Structure-guided design and characterization of a clickable, covalent PARP16 inhibitor

PARP16—the sole ER-resident PARP family member—is gaining attention as a potential therapeutic target for cancer treatment. Nevertheless, the precise function of the catalytic activity of PARP16 is poorly understood. This is primarily due to the lack of inhibitors that are selective for PARP16 over other PARP family members. Herein, we describe a structure-guided strategy for generating a selective PARP16 inhibitor by incorporating two selectivity determinants into a phthalazinone pan-PARP inhibitor scaffold: (i) an acrylamide-based inhibitor (DB008) designed to covalently react with a non-conserved cysteine (Cys169, human numbering) in the NAD⁺ binding pocket of PARP16 and (ii) a dual-purpose ethynyl group designed to bind in a unique hydrophobic cavity adjacent to the NAD⁺ binding pocket as well as serve as a click handle. DB008 exhibits good selectivity for PARP16 versus other PARP family members.

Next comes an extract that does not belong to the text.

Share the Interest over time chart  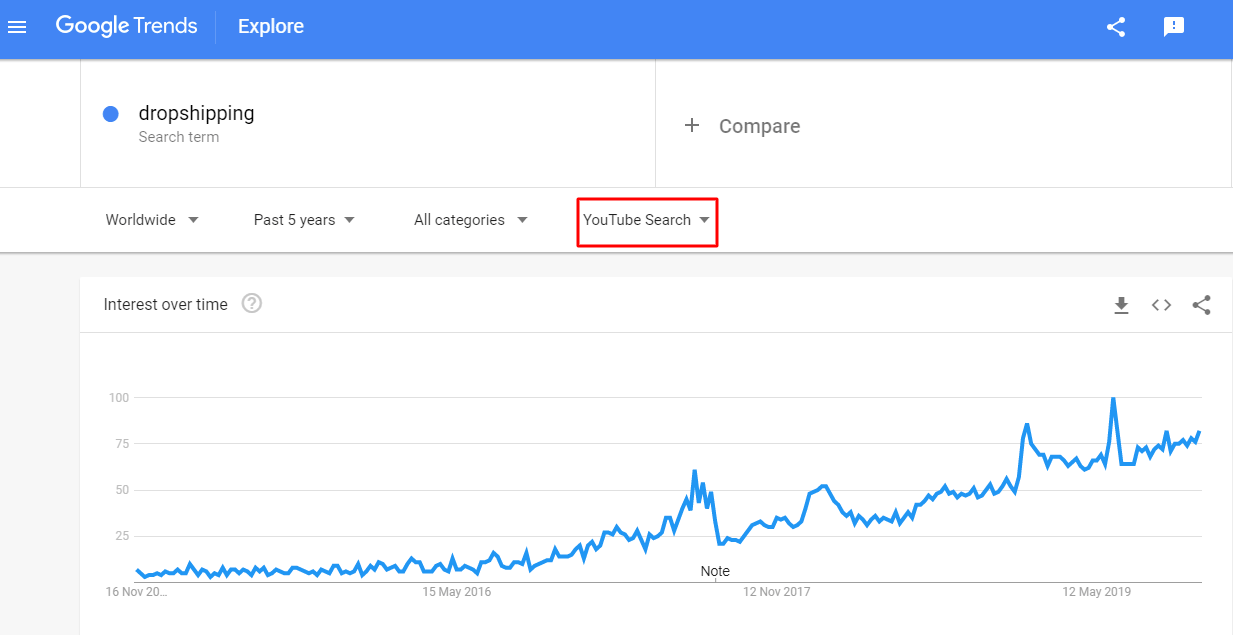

Copper-catalyzed azide-alkyne cycloaddition (CuAAC) confirmed that covalent labeling of PARP16 by DB008 in cells is dependent on Cys169. DB008 exhibits excellent proteome-wide selectivity at concentrations required to achieve saturable labeling of endogenous PARP16. In-cell competition labeling experiments using DB008 provided a facile strategy for evaluating putative PARP16 inhibitors. Lastly, we found that PARP16 is sequestered into a detergent-insoluble fraction under prolonged amino acid starvation, and surprisingly, treatment with PARP16 inhibitors prevented this effect. These results suggest that the catalytic activity of PARP16 regulates its solubility in response to nutrient stress.